* [Task statement]: Locate, in the data below, the line that contains "Viewport: 404px width, 405px height." and the line that contains "Task: Switch to the WINS tab"; reproduce exactly those two lines and every line between them, nothing more.

* [Dataset content]:
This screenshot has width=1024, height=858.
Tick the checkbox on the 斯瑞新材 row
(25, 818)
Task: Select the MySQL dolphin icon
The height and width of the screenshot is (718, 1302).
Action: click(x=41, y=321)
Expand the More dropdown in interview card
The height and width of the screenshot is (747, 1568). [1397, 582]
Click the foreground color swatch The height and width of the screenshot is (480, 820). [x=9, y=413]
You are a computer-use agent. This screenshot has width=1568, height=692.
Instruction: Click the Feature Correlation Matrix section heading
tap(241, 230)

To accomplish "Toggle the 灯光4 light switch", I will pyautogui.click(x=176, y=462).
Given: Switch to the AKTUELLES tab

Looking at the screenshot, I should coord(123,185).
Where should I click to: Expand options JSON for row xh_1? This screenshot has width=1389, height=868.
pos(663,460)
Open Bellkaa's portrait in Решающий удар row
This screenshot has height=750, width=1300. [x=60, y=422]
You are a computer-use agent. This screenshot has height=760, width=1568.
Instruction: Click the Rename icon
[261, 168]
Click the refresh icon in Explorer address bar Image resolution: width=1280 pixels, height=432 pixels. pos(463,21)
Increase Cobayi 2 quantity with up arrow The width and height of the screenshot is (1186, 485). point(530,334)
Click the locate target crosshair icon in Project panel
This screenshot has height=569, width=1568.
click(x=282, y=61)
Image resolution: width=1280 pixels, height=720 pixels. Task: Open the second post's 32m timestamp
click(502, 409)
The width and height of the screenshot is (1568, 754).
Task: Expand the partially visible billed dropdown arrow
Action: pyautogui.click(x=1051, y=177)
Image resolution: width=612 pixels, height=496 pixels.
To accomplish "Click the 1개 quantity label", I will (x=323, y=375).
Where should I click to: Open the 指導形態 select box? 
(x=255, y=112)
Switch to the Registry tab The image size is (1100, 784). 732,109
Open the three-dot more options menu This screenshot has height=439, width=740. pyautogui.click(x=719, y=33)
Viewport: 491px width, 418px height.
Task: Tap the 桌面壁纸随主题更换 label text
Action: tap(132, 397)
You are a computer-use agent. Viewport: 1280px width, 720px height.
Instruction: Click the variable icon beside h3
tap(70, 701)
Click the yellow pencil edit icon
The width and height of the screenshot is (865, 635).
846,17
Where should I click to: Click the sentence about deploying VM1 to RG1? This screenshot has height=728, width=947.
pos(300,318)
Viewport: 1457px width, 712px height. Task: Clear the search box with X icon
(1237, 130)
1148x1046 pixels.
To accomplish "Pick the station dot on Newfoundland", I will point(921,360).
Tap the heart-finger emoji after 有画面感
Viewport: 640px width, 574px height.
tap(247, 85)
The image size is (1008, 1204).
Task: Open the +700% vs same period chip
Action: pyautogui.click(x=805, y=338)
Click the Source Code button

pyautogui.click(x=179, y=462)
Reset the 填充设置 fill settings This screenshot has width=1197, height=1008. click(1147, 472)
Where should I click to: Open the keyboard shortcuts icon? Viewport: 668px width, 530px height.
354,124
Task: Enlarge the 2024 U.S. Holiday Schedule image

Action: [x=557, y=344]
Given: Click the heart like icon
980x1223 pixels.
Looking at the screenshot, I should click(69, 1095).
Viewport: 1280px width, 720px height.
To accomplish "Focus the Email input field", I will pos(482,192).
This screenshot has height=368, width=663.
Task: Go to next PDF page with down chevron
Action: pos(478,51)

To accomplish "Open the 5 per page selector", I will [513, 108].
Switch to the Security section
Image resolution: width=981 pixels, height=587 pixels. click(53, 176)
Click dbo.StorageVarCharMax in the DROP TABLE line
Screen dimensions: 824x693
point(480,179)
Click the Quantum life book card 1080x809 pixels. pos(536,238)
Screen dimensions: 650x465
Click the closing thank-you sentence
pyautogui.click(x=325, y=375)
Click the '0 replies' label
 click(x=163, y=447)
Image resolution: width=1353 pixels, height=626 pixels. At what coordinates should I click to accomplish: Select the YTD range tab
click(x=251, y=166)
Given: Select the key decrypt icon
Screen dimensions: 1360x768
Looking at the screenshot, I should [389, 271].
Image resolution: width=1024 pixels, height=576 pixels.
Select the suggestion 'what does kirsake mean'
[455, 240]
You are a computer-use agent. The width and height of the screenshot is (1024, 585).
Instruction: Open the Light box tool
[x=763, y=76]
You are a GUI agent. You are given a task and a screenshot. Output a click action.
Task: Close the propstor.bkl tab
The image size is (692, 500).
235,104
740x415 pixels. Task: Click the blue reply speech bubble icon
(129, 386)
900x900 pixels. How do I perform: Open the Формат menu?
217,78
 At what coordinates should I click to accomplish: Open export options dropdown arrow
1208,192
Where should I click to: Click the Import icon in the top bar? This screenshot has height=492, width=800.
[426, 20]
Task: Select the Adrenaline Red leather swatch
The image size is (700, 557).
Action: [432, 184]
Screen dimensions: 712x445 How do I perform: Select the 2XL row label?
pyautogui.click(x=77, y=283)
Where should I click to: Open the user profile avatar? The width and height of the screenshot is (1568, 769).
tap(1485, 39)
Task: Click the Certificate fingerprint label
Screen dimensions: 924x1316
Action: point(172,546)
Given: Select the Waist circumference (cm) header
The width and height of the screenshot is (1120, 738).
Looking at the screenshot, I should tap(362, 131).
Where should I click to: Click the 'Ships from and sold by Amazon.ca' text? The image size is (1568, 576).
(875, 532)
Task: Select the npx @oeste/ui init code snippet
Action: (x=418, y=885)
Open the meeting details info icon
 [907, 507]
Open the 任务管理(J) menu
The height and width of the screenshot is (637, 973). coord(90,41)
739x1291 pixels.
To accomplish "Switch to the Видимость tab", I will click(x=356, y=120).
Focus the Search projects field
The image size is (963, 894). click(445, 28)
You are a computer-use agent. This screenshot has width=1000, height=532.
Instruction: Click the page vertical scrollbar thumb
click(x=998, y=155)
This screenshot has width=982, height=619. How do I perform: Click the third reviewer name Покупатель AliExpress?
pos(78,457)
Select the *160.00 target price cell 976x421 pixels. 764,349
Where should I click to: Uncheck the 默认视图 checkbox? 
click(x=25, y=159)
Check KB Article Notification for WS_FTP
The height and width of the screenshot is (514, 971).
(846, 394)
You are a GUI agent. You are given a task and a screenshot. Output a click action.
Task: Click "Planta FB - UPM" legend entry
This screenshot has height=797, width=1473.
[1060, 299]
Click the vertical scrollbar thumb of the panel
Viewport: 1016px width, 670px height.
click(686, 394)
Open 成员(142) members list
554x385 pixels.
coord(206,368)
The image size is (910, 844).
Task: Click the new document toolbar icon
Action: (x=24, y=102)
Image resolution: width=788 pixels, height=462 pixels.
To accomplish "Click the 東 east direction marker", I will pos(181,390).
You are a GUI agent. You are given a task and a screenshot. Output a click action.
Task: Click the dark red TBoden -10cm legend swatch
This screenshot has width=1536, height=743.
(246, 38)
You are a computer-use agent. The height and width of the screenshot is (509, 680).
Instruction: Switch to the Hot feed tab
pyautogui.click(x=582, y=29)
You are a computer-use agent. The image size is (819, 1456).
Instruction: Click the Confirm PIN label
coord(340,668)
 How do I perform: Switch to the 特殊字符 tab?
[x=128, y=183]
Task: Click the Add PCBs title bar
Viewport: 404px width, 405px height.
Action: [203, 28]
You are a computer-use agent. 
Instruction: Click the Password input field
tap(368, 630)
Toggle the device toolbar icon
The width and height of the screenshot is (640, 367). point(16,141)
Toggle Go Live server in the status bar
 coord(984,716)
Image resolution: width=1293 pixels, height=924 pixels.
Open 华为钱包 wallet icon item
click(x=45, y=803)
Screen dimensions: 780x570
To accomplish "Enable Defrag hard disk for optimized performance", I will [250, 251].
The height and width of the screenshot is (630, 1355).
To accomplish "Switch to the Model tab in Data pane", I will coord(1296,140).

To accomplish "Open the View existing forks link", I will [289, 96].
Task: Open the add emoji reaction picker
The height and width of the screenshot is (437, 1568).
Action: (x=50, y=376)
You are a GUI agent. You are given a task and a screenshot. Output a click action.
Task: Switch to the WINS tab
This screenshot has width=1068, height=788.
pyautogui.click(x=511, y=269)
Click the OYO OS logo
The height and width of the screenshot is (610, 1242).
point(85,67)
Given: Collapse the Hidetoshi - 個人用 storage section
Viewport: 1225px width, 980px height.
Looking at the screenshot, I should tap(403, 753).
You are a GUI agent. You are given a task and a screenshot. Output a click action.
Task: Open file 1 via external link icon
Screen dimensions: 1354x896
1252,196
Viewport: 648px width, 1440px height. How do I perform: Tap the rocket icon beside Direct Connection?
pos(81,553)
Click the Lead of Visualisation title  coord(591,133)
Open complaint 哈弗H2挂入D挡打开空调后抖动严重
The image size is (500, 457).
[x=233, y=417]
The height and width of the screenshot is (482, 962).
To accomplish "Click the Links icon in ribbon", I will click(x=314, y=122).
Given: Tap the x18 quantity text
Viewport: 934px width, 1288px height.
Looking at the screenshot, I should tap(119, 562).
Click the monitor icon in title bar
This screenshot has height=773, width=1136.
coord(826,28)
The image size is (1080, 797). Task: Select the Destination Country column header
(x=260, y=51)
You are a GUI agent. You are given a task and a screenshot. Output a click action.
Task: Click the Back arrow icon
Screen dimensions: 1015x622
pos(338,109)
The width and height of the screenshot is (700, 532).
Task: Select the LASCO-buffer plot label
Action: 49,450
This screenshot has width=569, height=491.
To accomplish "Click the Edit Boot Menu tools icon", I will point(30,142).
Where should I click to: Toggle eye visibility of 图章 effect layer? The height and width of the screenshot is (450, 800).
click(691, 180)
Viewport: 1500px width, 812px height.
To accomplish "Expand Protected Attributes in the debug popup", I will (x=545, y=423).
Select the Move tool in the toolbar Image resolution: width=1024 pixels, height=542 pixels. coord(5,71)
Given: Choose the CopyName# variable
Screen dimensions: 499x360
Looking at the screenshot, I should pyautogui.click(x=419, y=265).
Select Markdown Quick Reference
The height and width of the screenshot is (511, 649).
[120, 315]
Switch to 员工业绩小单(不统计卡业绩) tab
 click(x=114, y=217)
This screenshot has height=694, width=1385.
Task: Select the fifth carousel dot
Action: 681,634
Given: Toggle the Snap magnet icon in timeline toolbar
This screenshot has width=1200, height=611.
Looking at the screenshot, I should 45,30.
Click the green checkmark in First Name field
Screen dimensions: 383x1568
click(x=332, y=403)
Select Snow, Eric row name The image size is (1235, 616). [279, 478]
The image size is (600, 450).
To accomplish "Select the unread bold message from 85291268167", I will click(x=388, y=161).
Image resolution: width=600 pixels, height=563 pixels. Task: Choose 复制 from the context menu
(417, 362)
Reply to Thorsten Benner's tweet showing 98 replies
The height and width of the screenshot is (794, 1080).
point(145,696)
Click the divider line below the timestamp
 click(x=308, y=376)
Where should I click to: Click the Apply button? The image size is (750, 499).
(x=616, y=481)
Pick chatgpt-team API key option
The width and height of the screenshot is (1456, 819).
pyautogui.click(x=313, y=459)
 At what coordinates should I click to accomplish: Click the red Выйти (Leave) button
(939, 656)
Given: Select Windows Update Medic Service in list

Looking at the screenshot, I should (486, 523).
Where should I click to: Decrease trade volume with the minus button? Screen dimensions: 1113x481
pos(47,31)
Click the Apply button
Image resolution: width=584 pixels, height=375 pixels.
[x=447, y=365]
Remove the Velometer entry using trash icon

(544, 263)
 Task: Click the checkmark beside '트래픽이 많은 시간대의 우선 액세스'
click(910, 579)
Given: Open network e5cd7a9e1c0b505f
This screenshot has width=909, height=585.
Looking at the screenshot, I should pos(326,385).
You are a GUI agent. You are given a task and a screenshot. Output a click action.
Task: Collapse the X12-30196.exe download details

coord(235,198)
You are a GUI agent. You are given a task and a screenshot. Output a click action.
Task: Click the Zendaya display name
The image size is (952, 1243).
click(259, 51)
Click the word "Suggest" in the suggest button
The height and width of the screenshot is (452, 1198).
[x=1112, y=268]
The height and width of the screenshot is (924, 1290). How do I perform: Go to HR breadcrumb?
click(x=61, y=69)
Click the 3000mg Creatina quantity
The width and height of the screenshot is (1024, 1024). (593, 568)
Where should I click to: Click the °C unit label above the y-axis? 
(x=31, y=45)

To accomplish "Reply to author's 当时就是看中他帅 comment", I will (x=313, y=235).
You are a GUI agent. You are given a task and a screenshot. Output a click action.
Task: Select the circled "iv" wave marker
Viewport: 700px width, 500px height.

* [Solution to the exercise]:
Viewport: 404px width, 405px height.
Action: [203, 28]
You are a computer-use agent. 
Instruction: Click the Password input field
tap(368, 630)
Toggle the device toolbar icon
The width and height of the screenshot is (640, 367). point(16,141)
Toggle Go Live server in the status bar
 coord(984,716)
Image resolution: width=1293 pixels, height=924 pixels.
Open 华为钱包 wallet icon item
click(x=45, y=803)
Screen dimensions: 780x570
To accomplish "Enable Defrag hard disk for optimized performance", I will [250, 251].
The height and width of the screenshot is (630, 1355).
To accomplish "Switch to the Model tab in Data pane", I will coord(1296,140).

To accomplish "Open the View existing forks link", I will [289, 96].
Task: Open the add emoji reaction picker
The height and width of the screenshot is (437, 1568).
Action: (x=50, y=376)
You are a GUI agent. You are given a task and a screenshot. Output a click action.
Task: Switch to the WINS tab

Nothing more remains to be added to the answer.